Investors vary in their preferences. Some prefer high dividend pay-out rates and otheres prefer high capital gains: yet others may invest to gain control. Investors have to first establish their preferences.

A fundamental technique used to determine the share price is to study the dividend pay-out trend of the company. Investors who prefer a high dividend pay-out rather than capital appreciation should analyse the dividend policy of the company to decide whether to invest in, hold on to or dispose of, shares. Such investors should use dividend cover and dividend yield ratios to analyse the business. Companies with high ratios are preferred to those with low ratios.

Those who prefer capital appreciation to high dividends should study the PE ratio. The PE ratio relates the current price to the latest earnings per share. The PE ratio published daily in the newspapers compares the current market price of the share to the previous year's earnings per share.

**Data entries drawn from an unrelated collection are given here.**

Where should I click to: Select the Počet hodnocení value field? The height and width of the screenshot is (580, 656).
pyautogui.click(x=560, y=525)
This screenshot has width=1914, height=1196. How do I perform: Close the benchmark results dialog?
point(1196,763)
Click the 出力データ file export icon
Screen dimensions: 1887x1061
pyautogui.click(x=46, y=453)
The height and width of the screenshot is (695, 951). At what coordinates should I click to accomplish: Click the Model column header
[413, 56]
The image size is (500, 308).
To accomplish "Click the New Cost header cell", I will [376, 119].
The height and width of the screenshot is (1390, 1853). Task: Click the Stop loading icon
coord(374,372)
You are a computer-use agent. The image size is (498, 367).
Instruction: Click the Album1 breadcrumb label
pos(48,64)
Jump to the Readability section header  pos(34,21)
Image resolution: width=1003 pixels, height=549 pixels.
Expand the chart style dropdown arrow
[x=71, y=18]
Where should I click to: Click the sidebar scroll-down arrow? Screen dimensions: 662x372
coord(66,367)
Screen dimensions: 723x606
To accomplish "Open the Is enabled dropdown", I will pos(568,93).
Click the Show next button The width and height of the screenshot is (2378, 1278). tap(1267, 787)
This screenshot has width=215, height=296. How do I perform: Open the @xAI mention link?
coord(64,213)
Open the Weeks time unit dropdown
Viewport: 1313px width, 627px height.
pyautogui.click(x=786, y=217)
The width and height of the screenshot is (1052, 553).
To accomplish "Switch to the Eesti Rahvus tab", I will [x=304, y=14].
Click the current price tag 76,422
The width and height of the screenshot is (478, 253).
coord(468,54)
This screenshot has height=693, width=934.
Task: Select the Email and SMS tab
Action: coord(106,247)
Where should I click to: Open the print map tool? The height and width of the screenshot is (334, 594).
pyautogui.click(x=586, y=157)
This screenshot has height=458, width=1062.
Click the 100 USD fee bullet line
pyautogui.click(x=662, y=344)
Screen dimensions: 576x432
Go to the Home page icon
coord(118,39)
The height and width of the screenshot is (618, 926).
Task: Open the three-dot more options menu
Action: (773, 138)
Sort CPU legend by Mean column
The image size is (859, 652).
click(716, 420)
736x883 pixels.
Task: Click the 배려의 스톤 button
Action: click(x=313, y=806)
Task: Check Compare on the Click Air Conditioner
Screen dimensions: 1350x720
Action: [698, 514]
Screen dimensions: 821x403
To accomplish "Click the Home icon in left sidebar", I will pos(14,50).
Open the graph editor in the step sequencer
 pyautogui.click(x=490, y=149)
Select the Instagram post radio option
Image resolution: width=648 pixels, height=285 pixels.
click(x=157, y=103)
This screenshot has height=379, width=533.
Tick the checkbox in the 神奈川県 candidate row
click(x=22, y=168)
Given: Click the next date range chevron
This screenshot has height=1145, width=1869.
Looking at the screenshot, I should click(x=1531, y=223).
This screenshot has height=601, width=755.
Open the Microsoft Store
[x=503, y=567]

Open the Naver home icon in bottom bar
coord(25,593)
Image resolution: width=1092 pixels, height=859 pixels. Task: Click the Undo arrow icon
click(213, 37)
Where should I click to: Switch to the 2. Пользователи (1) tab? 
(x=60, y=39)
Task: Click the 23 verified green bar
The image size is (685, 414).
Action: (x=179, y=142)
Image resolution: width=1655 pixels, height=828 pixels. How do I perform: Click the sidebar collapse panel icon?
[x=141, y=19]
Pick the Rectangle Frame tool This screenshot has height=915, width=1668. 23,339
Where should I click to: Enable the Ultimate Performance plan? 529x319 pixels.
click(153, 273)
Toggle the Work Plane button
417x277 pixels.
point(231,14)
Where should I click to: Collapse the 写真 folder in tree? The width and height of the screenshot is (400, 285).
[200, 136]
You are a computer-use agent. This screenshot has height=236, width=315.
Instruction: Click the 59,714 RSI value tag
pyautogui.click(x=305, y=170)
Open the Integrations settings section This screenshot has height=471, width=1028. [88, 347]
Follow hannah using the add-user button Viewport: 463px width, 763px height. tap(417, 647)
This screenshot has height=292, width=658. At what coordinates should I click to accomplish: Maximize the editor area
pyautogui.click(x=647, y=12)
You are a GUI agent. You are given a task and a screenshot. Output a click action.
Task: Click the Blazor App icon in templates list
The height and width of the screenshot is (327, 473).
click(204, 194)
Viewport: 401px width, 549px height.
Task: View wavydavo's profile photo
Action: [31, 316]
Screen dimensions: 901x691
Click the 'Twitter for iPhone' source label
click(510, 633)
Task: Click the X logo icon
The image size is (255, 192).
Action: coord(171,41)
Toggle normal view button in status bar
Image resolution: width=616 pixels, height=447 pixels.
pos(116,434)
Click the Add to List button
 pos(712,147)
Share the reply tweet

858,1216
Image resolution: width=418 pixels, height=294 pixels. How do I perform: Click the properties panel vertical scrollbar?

The PE ratio represents the market's perception of a company's future performance in relation to its growth, gearing, risks and dividend policy.

  • The value of PE ratio depends on the stock market environment and the industry a company is in.
  • The average PE ratio varies from industry to industry. A careful study of the industry average gives an indication of the performance of the company in question.
  • Shares with a PE ratio higher than industry averages are generally attractive to investors.

A high PE ratio of a particular share could imply that the company concerned has a high growth potential and is a leader in the industry. Alternatively the shares may just be overvalued. By contrast, a low PE ratio may indicate poor performance or undervalued shares.